This post was incredibly insightful and well written.Key-Glyph wrote:First of all, marketing is overwhelmingly responsible for creating the widespread association between children/adolescents and video games. There is no intrinsic reason why video games should appeal more to children than adults, but as the years went by, home consoles wanted everyone -- children and adults -- to buy into that story. Pushing video games as a demographic identity was brilliant, because it created an emotional investment in all parties: kids were extra motivated to know about and play video games because it was something they "got" and lame grown-ups didn't, and adults absorbed the same advertisements and chose to see themselves not as out-of-touch squares but as necessary authoritarians and the only sane man in the room. This is how brand loyalty/antagonism is built, and is the same phenomenon that makes people so fervently dedicated to their chosen sports teams, favorite fictional character pairings, stores, bands, etc. It makes the choices personal.
[...]
That said, I have never been made to feel that I should be growing out of gaming or am immature for doing it. I've occasionally been made to feel abnormal that I'm a woman who games, though, which is a similar thing -- it's just not relegated to a specific envelope of time in my life.
And this post just blew my flipping mind.Key-Glyph wrote:So here's the equation I now see:Right? I mean, this is explains why gaming as a woman is considered a quirk and not a destiny-hobbling fault. This could explain why I was not pressured to grow out of gaming (or at least was able to remain oblivious to such pressure); it was never assumed that I was going to have to impress a lady later on in life.

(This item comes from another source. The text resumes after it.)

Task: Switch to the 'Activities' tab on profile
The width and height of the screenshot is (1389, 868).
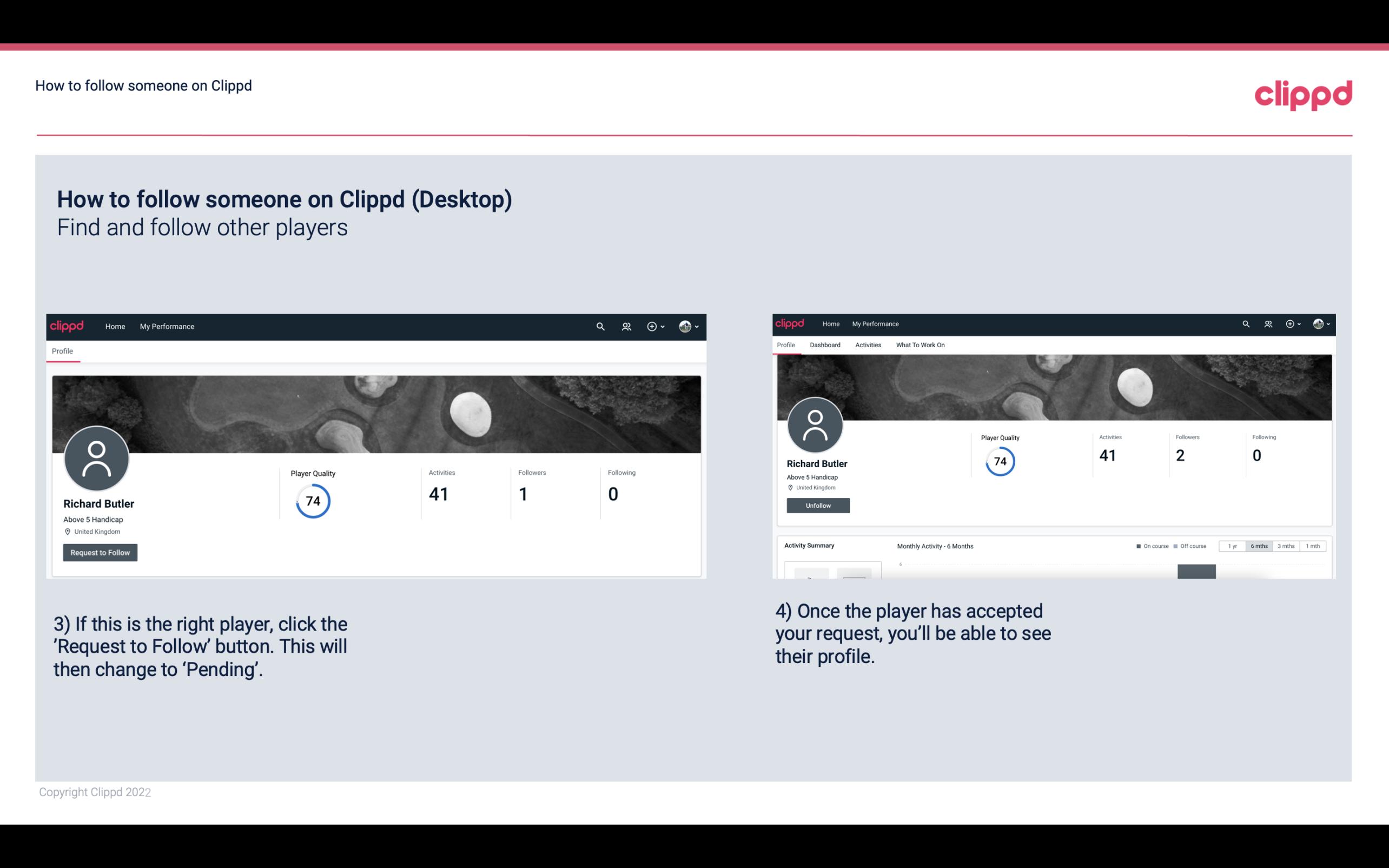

- Marketers frame video games as a male adolescent thing that is disliked by girls, adults, and especially moms; then
society puts tremendous pressure on boys to become "responsible" manly men, with
the ultimate achievement of the responsible man being getting a girl -- but
since it's been established that all adult women, starting with moms, dislike video games,
it is believed boys will have to ditch the hobby if they want to settle down with a woman and thus become a man.
If this is true, then a huge chunk of the damage and stigma behind video gaming seems to rest squarely on the assumption that women and girls don't game (and that they will also try to sabotage your gaming in one way or another)... which was an essential part of gaming's marketing message for at least a decade.
I tip my fancy hat to you, Key. I am impressed by this insight I never could have seen from my own perspective. Well played, ma'am.
I took a walk into Wal*Mart yesterday for the first time in over a year. I'm a big marketing nerd, so I'm fascinated by the floor plan of retail spaces. Wal*Mart is awfully consistent. The floor plan in one Wal*Mart is nearly identical the floor plan in the next. Here's the layout at my local store: the video games are sold right between the other electronics and the boys toys. The girls toys are farther down; the oft-lamented "pink aisle" still persists.
Now from a marketing standpoint, it's usually considered good business to segment your market for practically any product along demographic lines. Gender is one of many demographics. For instance you've certainly heard that Secret deodorant is "Strong enough for a man, pH balanced for a woman." Any rational thinker can see straight through this. There is absolutely no difference between men's deodorant and women's deodorant beyond the product packaging.
But videogames are different from deodorant. Videogames made for boys are different from videogames made for girls. You know why? Because videogames made specifically for girls are kind of awful. Games starring Barbie or the Olson twins are terrible and their poor sales reflect the poor quality of the product. Marketing research indicates that Female gamers are more apt to buy RPG games (especially Warcraft, Pokemon, or Final Fantasy), Lego games, Adventure games (especially Zelda and Assassins Creed), Sim Games (both Sim City and the Sims) and mobile games.
So what would a marketing researcher conclude based on this data? Two conclusions:
- That making games for girls is bad business and
- That females will buy games made for a male audience, but male gamers will not buy games made for a female audience.
It has taken a whole generation for cartoons about strong female characters (like Korra and the Crystal Gems) to become popular among both genders. A lot of this has to do with more women in the animation industry, and a lot has to do with the increase in quality of the product. Legend of Korra is simply a better product than She-Ra ever was.
So if we hope to see a change in the way videogames are marketed, we need more women working in the game industry (not just critiquing but producing) and higher quality products than Barbie and Olsen twins games.